═════ Records shown ═════

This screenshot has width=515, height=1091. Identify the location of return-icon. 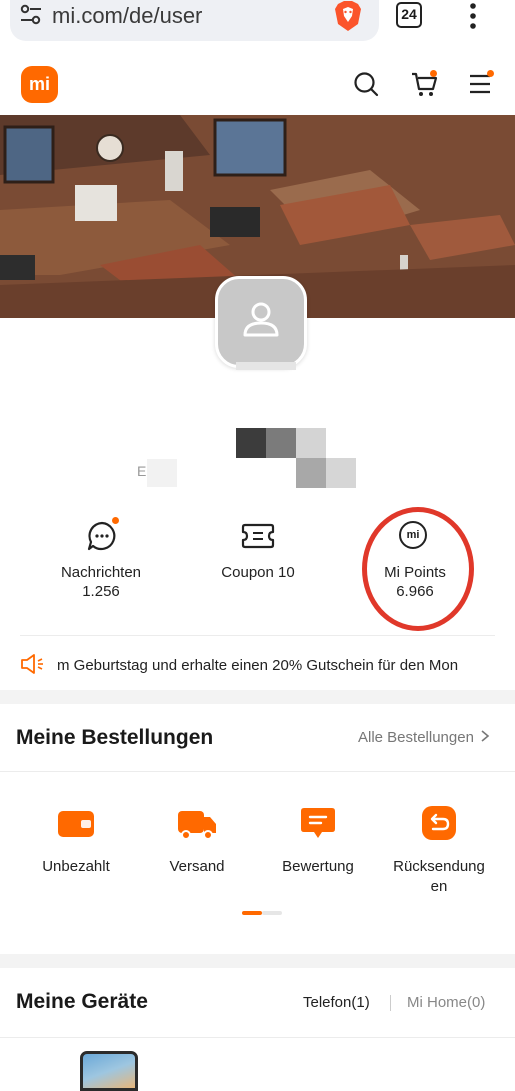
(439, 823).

═════
═════ Records shown ═════

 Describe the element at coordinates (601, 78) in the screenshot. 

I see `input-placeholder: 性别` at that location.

═════
═════ Records shown ═════

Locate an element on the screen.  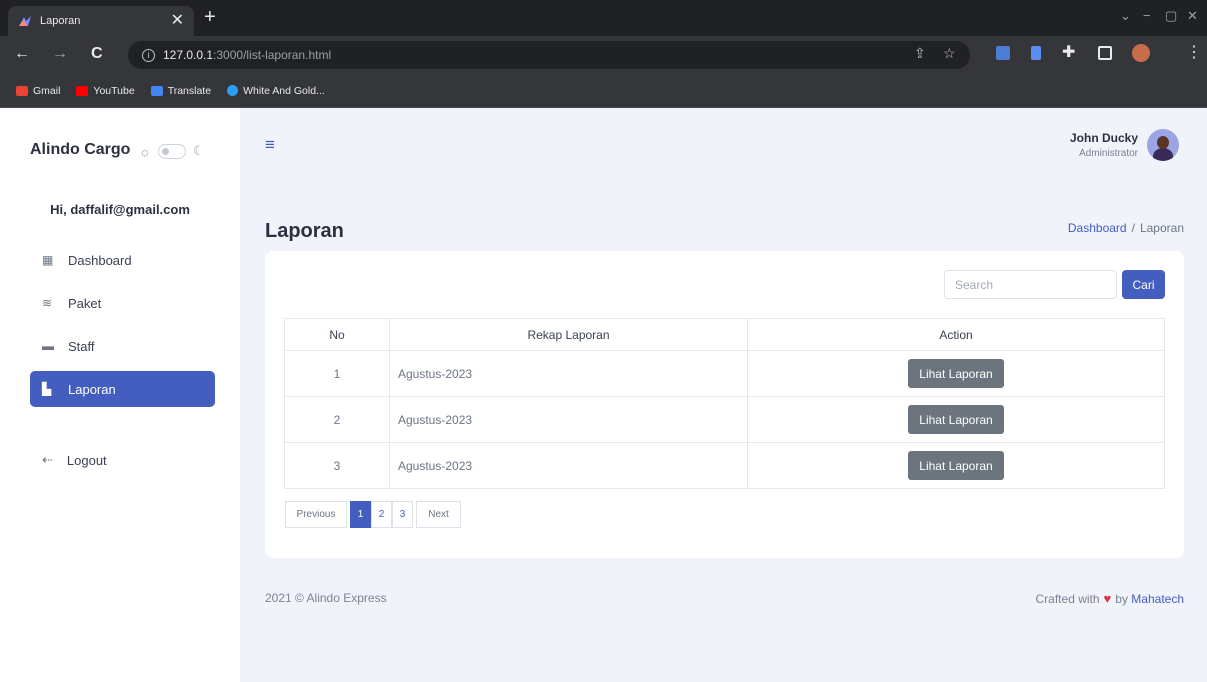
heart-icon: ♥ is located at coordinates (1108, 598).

═════

About this exercise
Please convert the part of the material that opens with the line containing "This screenshot has" and closes with the line containing "(439, 823)." into a JSON list of strings, one per line, skipping blank lines and leaving out the pictures.

Final answer
[
  "This screenshot has width=515, height=1091. Identify the location of return-icon. ",
  "(439, 823)."
]